I am trying to crawl dynamic webpage using Nutch 2.4 with Selenium 3.6.0 with Firefox version 79. I am getting the below error in injector job itself.

java.lang.Exception: java.lang.NullPointerException
    at org.apache.hadoop.mapred.LocalJobRunner$Job.runTasks(LocalJobRunner.java:462)
    at org.apache.hadoop.mapred.LocalJobRunner$Job.run(LocalJobRunner.java:522)
Caused by: java.lang.NullPointerException
    at java.io.Reader.<init>(Reader.java:78)
    at java.io.BufferedReader.<init>(BufferedReader.java:101)
    at java.io.BufferedReader.<init>(BufferedReader.java:116)
    at org.apache.nutch.urlfilter.api.RegexURLFilterBase.readRules(RegexURLFilterBase.java:199)
    at org.apache.nutch.urlfilter.api.RegexURLFilterBase.setConf(RegexURLFilterBase.java:171)
    at org.apache.nutch.plugin.Extension.getExtensionInstance(Extension.java:163)
    at org.apache.nutch.net.URLFilters.<init>(URLFilters.java:62)
    at org.apache.nutch.crawl.InjectorJob$UrlMapper.setup(InjectorJob.java:113)
    at org.apache.hadoop.mapreduce.Mapper.run(Mapper.java:142)
    at org.apache.hadoop.mapred.MapTask.runNewMapper(MapTask.java:764)
    at org.apache.hadoop.mapred.MapTask.run(MapTask.java:340)
    at org.apache.hadoop.mapred.LocalJobRunner$Job$MapTaskRunnable.run(LocalJobRunner.java:243)
    at java.util.concurrent.Executors$RunnableAdapter.call(Executors.java:511)
    at java.util.concurrent.FutureTask.run(FutureTask.java:266)
    at java.util.concurrent.ThreadPoolExecutor.runWorker(ThreadPoolExecutor.java:1149)
    at java.util.concurrent.ThreadPoolExecutor$Worker.run(ThreadPoolExecutor.java:624)
    at java.lang.Thread.run(Thread.java:748)
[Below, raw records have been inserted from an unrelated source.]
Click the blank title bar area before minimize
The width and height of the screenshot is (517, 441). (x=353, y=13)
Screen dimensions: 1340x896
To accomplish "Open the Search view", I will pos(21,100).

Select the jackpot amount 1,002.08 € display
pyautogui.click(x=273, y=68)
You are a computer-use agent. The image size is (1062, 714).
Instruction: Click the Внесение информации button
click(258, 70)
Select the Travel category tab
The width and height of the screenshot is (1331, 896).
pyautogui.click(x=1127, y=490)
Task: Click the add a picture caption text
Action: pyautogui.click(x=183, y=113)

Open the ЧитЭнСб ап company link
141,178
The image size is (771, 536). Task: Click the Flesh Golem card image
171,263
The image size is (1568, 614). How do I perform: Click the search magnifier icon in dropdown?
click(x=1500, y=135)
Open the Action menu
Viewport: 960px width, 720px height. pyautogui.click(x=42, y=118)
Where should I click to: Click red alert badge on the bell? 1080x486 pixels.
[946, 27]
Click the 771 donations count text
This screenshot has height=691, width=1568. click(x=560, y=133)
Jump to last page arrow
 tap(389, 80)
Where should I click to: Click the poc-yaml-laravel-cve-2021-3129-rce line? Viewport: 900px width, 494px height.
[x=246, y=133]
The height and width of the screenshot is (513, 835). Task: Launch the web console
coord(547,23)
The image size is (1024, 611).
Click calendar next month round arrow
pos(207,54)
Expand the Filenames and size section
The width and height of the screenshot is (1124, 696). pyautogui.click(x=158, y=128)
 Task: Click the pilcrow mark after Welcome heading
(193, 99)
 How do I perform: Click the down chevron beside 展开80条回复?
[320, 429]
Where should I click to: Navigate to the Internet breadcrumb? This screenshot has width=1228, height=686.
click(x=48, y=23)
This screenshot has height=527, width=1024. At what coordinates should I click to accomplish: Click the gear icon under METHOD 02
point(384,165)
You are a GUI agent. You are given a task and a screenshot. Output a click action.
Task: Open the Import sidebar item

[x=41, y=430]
Please guide me on resolving this issue.



Thanks & Regards,

Gajalakshmi.G

Assistant Consultant

Tata Consultancy Services
Mailto: gajalakshmi.g@tcs.com<https://mail.tcs.com/owa/redir.aspx?C=15cf4bf65eff4bdab465e0a2dd682f11&URL=mailto%3agajalakshmi.g%40tcs.com>
=====-----=====-----=====
Notice: The information contained in this e-mail
message and/or attachments to it may contain 
confidential or privileged information. If you are 
not the intended recipient, any dissemination, use, 
review, distribution, printing or copying of the 
information contained in this e-mail message 
and/or attachments to it are strictly prohibited. If 
you have received this communication in error, 
please notify us by reply e-mail or telephone and 
immediately and permanently delete the message 
and any attachments. Thank you



Re: Nutch 2.4 with selenium

Posted by Sebastian Nagel <wa...@googlemail.com.INVALID>.
Hi,

> Nutch 2.4 with selenium

Nutch 2.4 does not include any plugin to use Selenium. In addition, 2.4 is for now the last release on the 2.x branch which is not
maintained anymore. You should use 1.x (1.17 is the
most recent release.

> standalone nutch crawling with selenium.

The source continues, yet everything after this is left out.